■ What to do
Beginning at the line that contains "Task: Click the comment count number" and finishing at the line that contains "The image size is (1568, 514).", output the data below exactly. Include both end lines and no pictures.

Collected data:
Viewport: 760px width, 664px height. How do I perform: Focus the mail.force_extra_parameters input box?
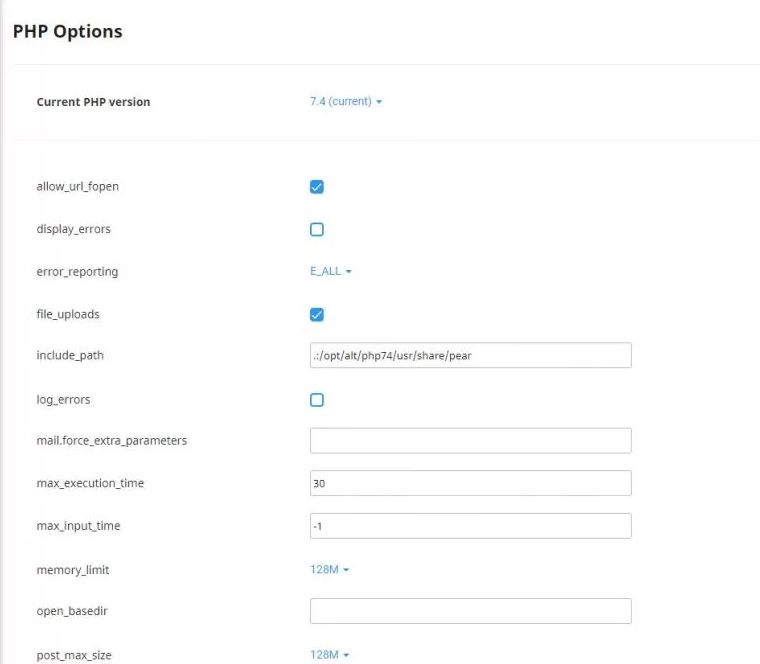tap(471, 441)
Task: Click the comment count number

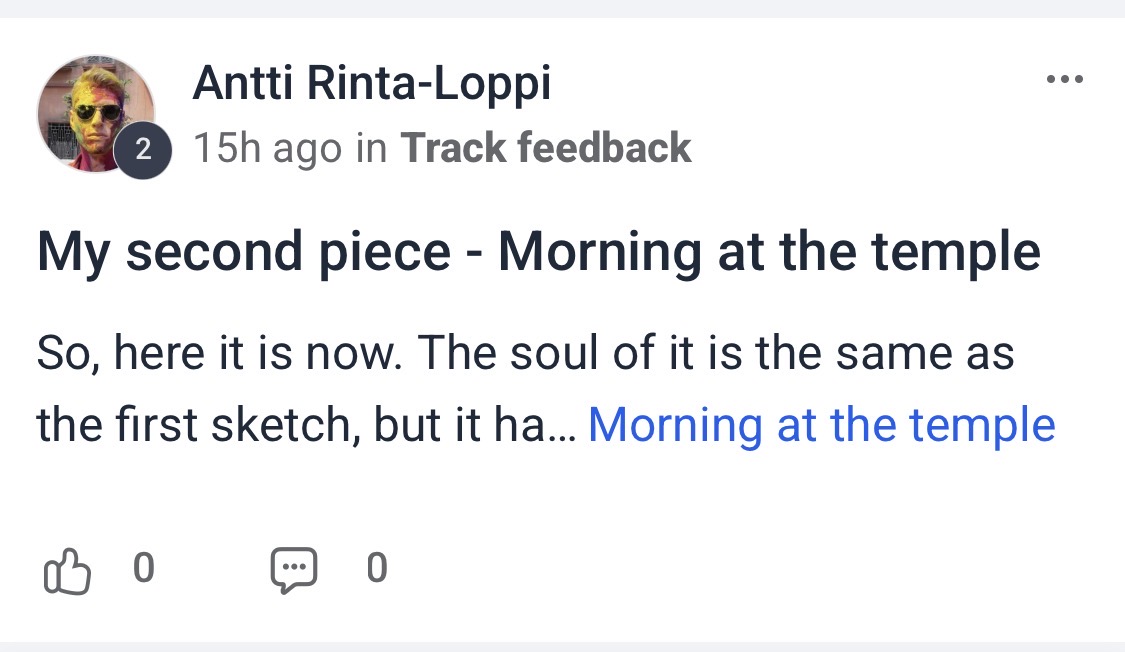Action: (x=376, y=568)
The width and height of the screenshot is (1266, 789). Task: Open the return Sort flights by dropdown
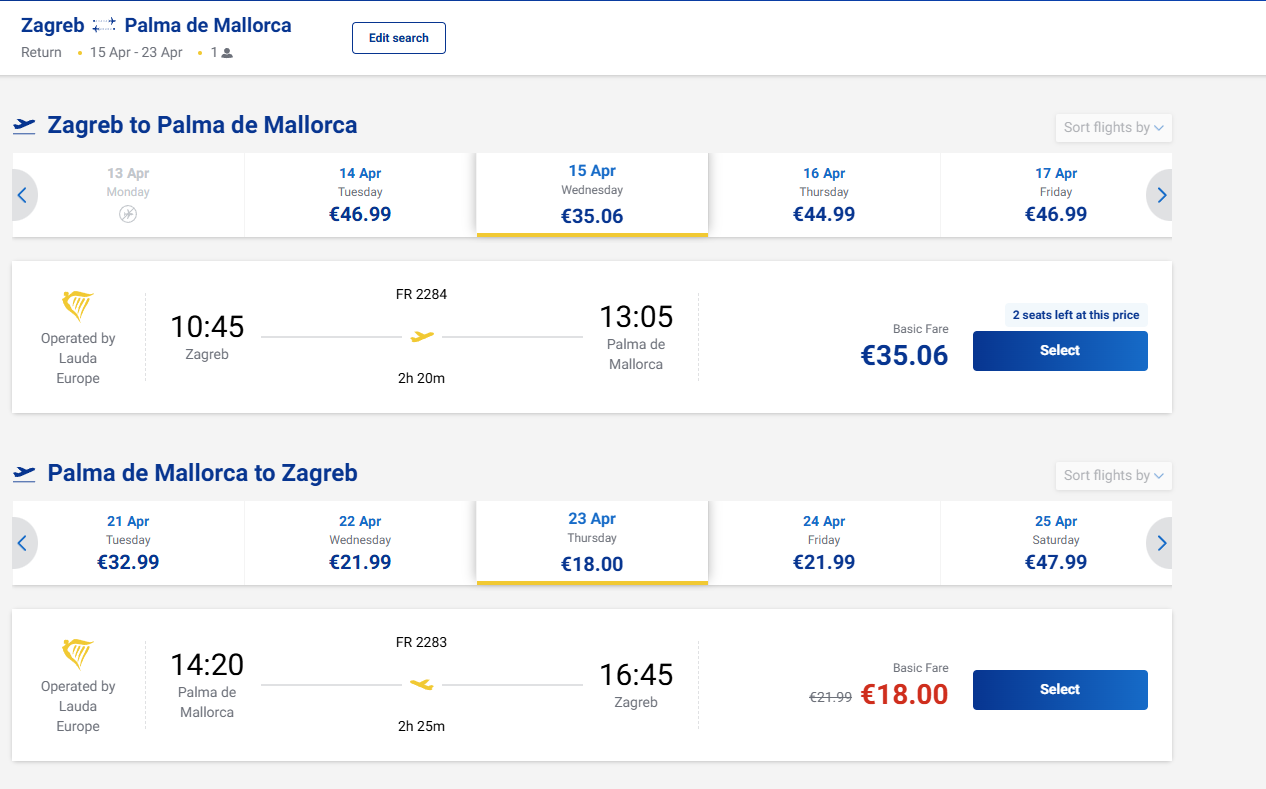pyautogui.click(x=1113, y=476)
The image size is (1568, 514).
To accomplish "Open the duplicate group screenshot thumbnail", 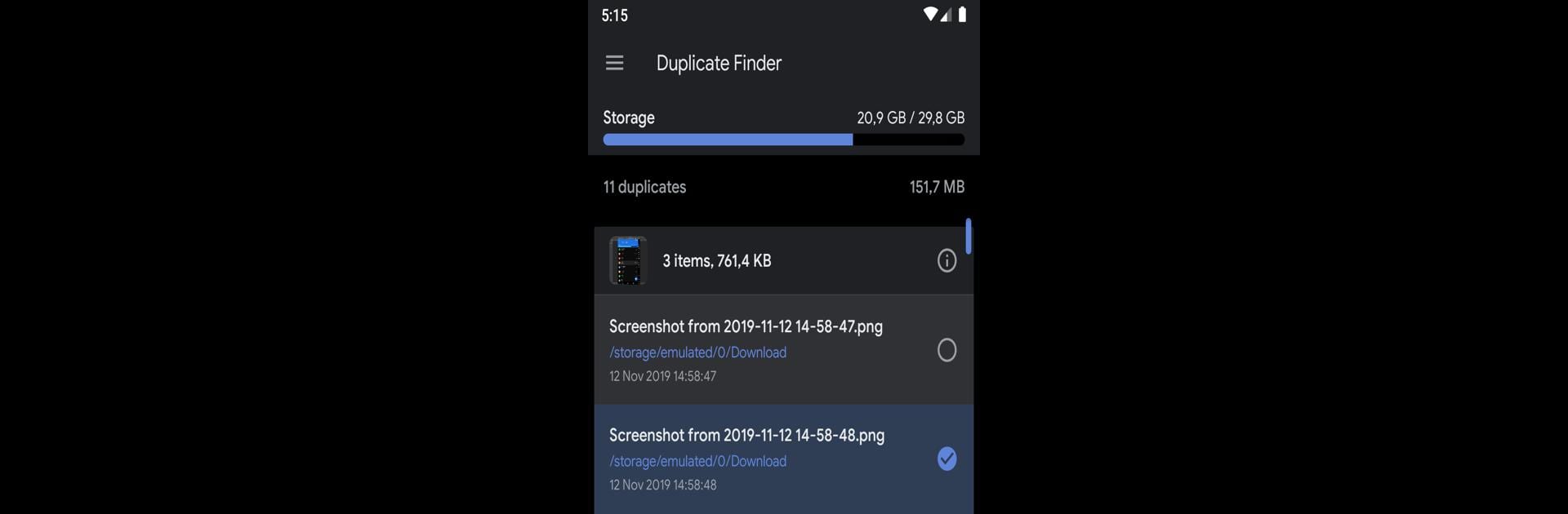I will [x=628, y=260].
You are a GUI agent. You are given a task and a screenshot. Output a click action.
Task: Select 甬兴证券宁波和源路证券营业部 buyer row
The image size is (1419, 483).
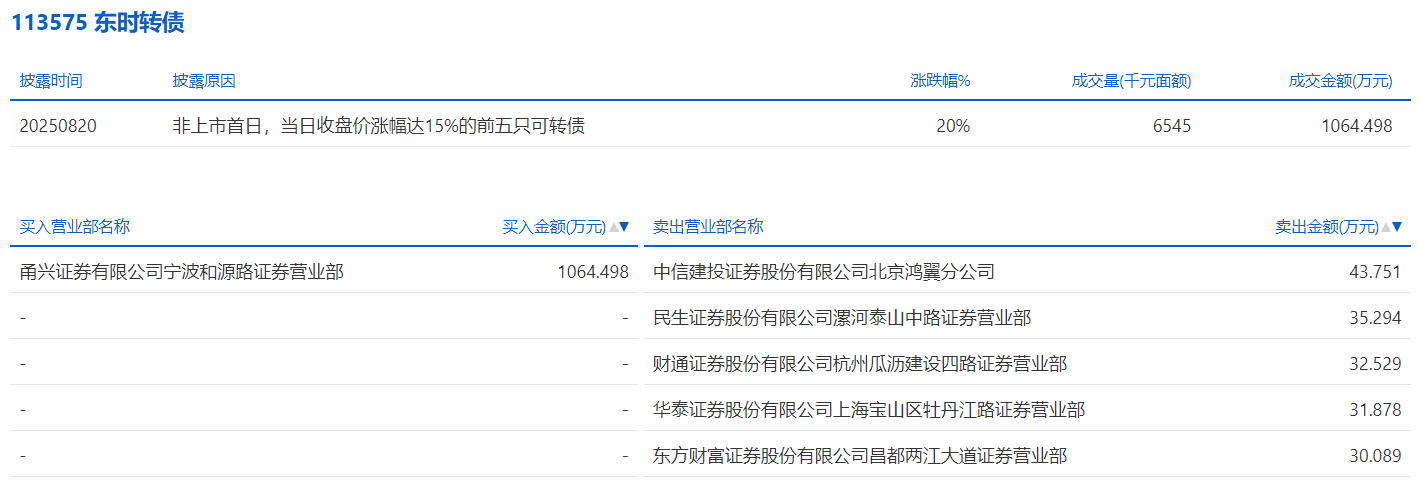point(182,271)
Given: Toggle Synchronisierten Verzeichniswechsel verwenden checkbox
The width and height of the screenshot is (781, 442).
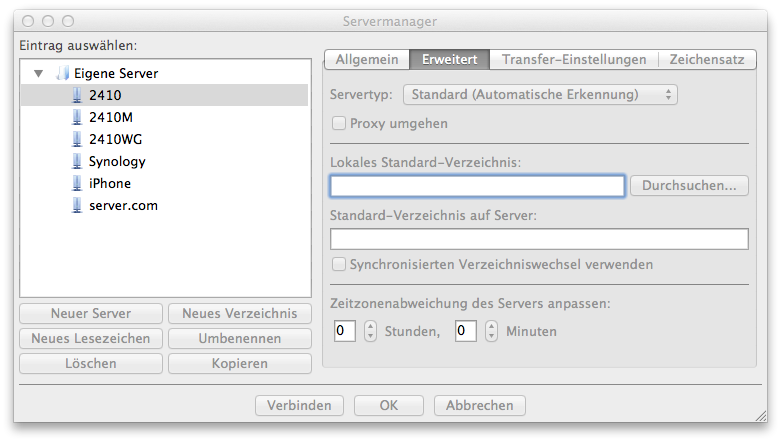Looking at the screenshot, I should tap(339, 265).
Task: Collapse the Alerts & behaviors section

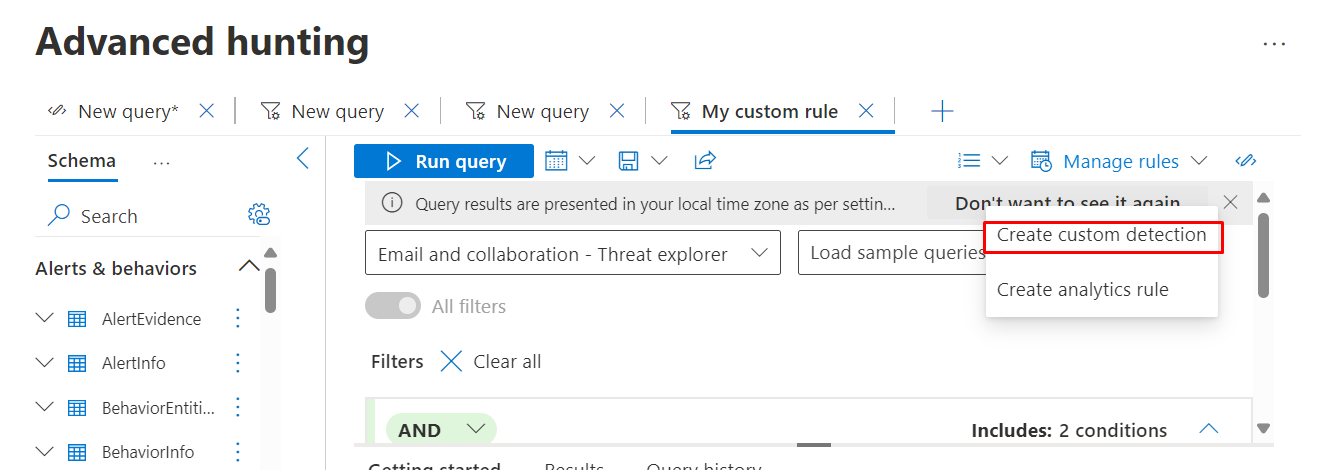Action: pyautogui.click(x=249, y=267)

■ Task response
Task: Click the comment count number

Action: (x=376, y=568)
The width and height of the screenshot is (1266, 789). Task: Open the return Sort flights by dropdown
pyautogui.click(x=1113, y=476)
The image size is (1568, 514).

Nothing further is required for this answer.